**REQUIRED ACTION**
Extract every entry word for word. Skip the pictures.
-- RECORDS FOR PROCESSING follows --
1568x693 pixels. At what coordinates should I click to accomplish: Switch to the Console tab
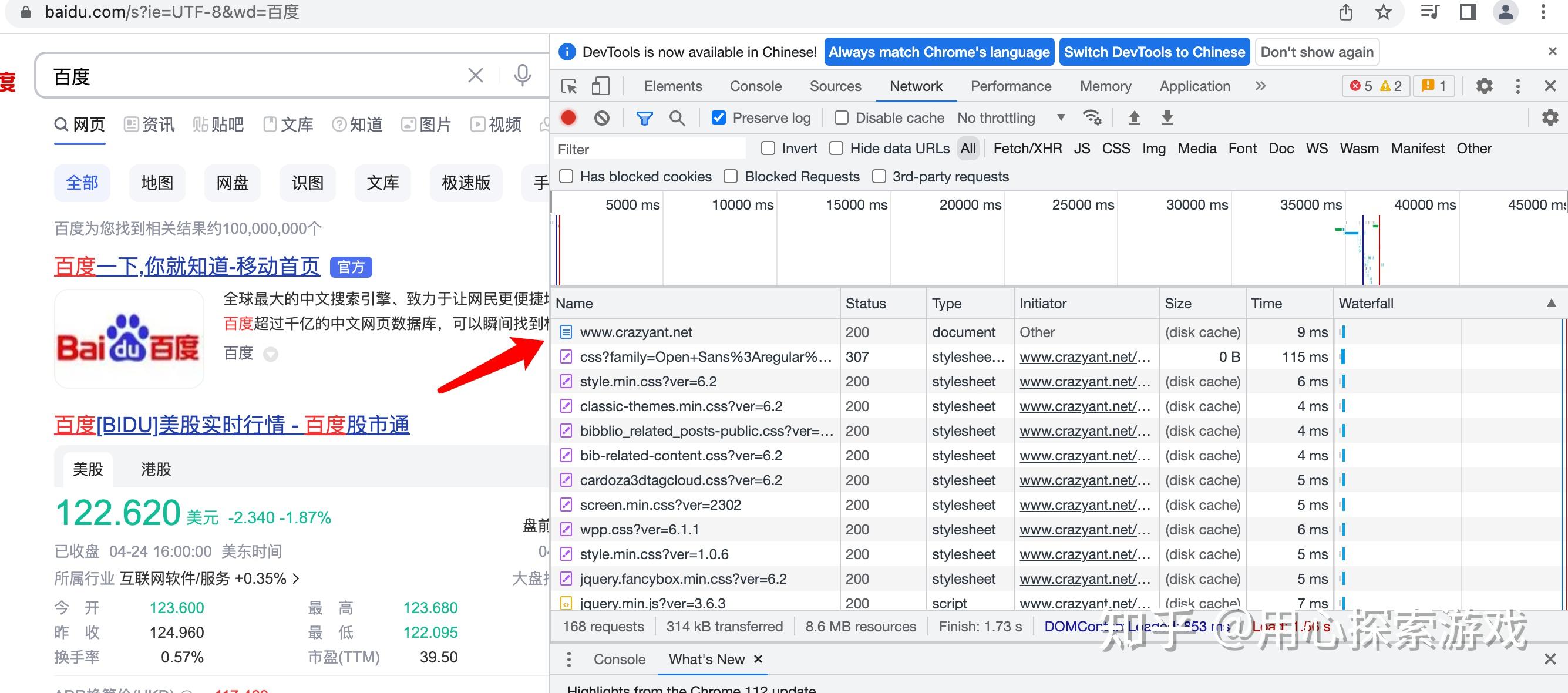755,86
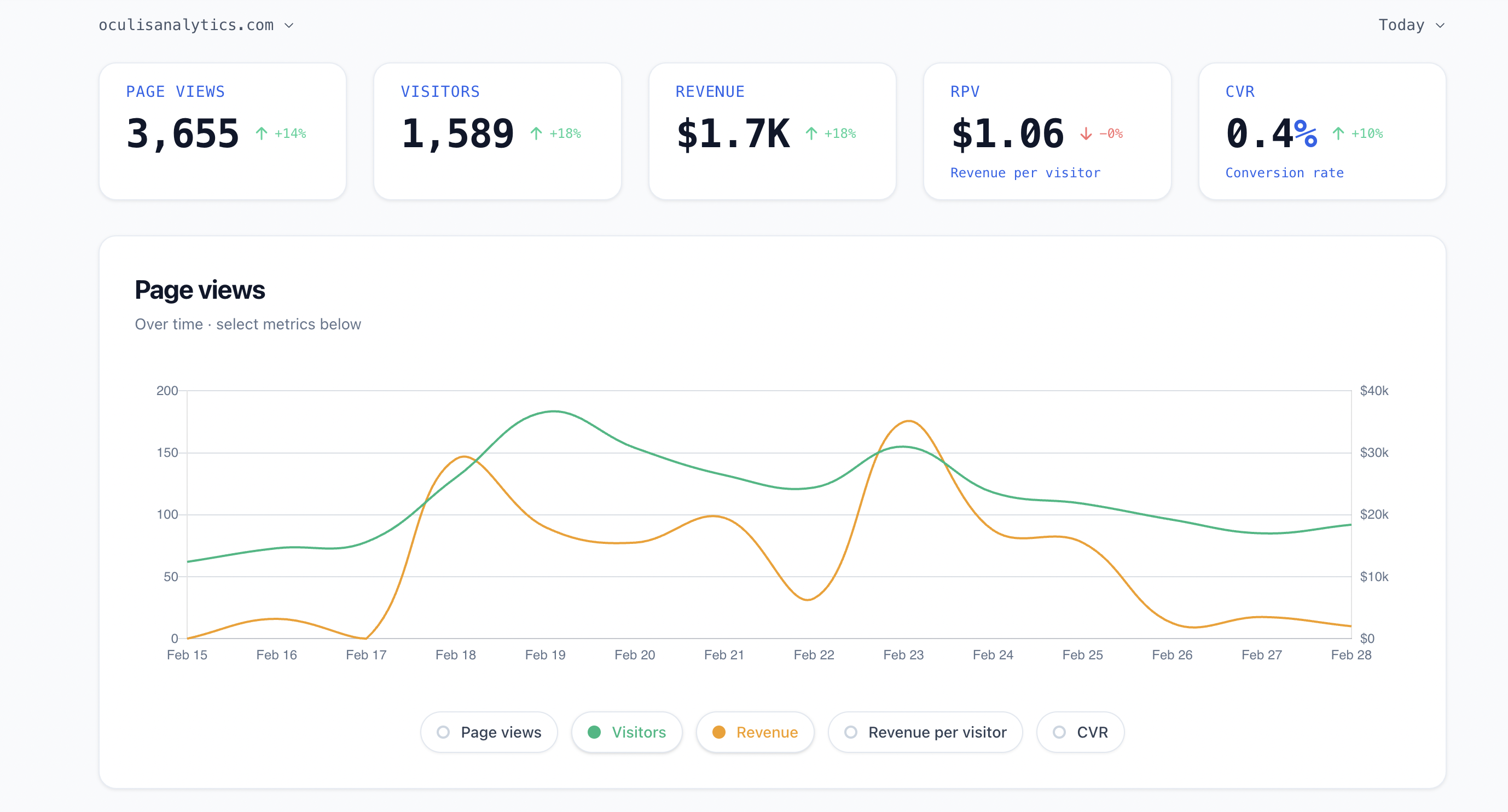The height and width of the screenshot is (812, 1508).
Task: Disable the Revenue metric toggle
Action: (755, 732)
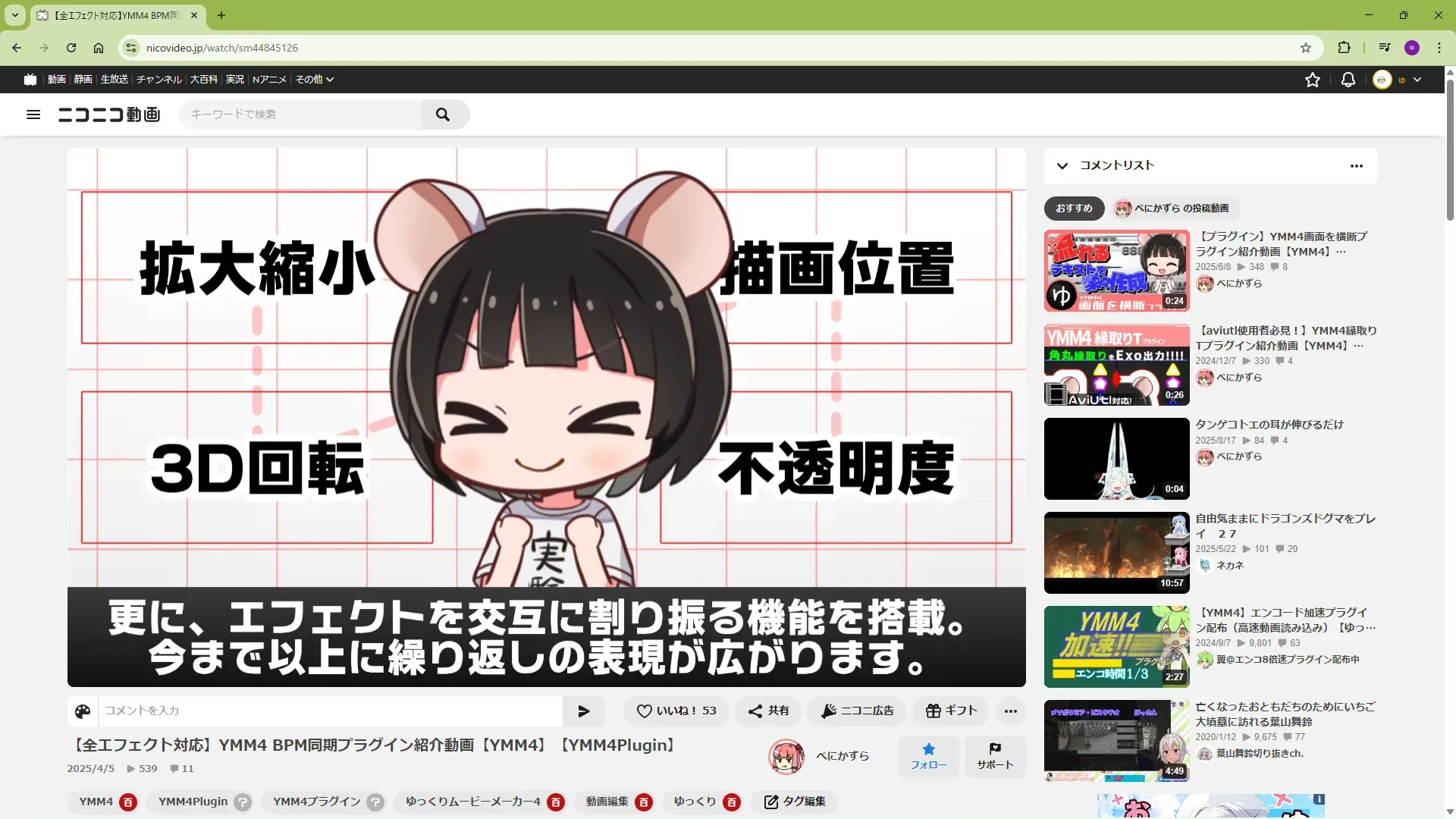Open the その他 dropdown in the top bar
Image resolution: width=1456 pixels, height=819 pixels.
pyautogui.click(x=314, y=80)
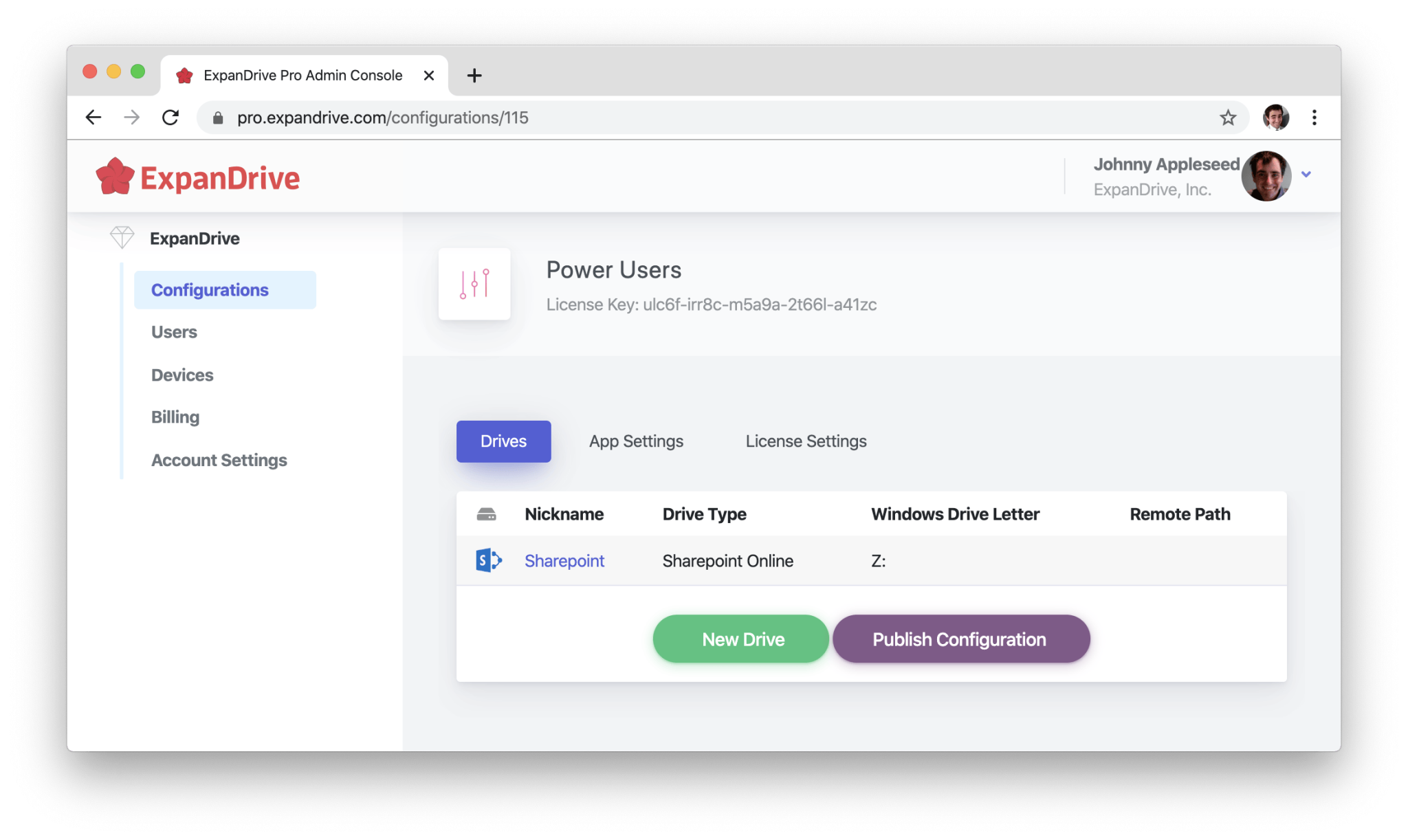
-- RECORDS FOR PROCESSING concluded --
**SOLUTION**
1568x693 pixels. At what coordinates should I click to accomplish: Switch to the Console tab
755,86
The height and width of the screenshot is (812, 1508).
Task: Disable the Revenue metric toggle
Action: (755, 732)
Open the その他 dropdown in the top bar
Image resolution: width=1456 pixels, height=819 pixels.
pyautogui.click(x=314, y=80)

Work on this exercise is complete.